◆ EXTRACTED TEXT:

▽

Closed bsiever closed 4 years ago
Implemented and testing. Example data point so far: One "failure" cause over 7000 retries in a loop. I was expecting 1 retry waiting for the "carry", so this problem is a little deeper than anticipated (the difference could be due to unit conversions and/or multiple levels of counters rolling over).
I may add in a fiber_sleep(1);
in the loop rather than polling, but it isn't clear this is worthwhile. If it's always about 7k iterations or under, that's not much time.
Update: 2 errors in ~50 minutes. Both were around 7000 loops before it was resolved.
Both happened on the device that was using the forever-loop to continuously poll for time (another device that only does time at the 2s updates hasn't had any problems in 50 min).
So far:
More data:
With polling loop it occurred 5 times in 2:05 (125 minutes or about every 24 minutes). The ranges of the "count" (number of calls in loop) were 7349-7357. Very very tight range. So it seems like the "rollover" MAY have a bounded time.
Polling with a fiber_sleep(1)
between checks seems to still "fail" about every 90 minutes and does 6-7 retries (i.e., maybe the overhead of fiber_sleep()
in this specific code might be 1000x just a loop of polling the time???).
I've tested, reviewed, reworked....I think this is resolved or has minor and very very rare impact.
Update the cpu time function to return the correct time via a loop (rather than using the old time when there's a failure)

△

◆ THE DATA:
▽

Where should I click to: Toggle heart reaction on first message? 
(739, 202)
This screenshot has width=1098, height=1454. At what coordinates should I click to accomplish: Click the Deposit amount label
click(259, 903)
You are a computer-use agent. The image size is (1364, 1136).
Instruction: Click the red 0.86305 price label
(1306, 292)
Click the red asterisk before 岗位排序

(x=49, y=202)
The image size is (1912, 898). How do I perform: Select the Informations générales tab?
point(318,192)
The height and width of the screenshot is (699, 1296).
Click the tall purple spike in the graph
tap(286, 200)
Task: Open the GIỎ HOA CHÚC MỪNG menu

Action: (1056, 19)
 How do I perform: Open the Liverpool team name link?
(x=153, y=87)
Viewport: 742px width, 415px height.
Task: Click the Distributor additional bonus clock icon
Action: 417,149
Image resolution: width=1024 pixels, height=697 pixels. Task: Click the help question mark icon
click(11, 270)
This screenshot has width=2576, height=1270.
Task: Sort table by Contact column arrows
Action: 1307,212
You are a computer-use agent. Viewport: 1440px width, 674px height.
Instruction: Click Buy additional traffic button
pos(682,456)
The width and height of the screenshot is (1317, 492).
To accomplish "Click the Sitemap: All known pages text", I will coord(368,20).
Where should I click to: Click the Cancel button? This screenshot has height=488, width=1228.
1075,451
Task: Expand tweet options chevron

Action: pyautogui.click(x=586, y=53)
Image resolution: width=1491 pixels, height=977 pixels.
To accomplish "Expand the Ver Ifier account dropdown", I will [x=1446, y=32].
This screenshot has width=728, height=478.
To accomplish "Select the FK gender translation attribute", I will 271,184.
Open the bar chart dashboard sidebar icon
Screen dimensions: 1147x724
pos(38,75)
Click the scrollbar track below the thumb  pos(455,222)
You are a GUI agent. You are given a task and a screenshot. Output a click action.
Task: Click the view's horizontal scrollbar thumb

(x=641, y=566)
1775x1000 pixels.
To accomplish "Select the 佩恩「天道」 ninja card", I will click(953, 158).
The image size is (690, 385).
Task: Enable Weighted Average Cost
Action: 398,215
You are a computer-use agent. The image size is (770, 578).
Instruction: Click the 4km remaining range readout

△

◆ DIRECTIVE 1:
Summarize the thread on the cpu time retry loop in two sentences.
◆ DIRECTIVE 2:
In the records, give again the lines from the line with "This screenshot has width=728, height=478." to the line with "(x=641, y=566)", requests included, and adjust every coordinate in the answers by adding -70.
The thread and the records are separate, unrelated material.

◆ TASK ANSWER 1:
A retry loop added for the cpu time reading showed about 7,000 retries per failure instead of the expected one. Continuous polling failed about every 24 minutes with counts of 7349-7357, polling with fiber_sleep(1) failed about every 90 minutes with 6-7 retries, and the cpu time function was updated to return the correct time via a loop, with the issue judged resolved or of very rare impact.

◆ TASK ANSWER 2:
This screenshot has width=728, height=478.
To accomplish "Select the FK gender translation attribute", I will 201,114.
Open the bar chart dashboard sidebar icon
Screen dimensions: 1147x724
pos(-32,5)
Click the scrollbar track below the thumb  pos(385,152)
You are a GUI agent. You are given a task and a screenshot. Output a click action.
Task: Click the view's horizontal scrollbar thumb

(x=571, y=496)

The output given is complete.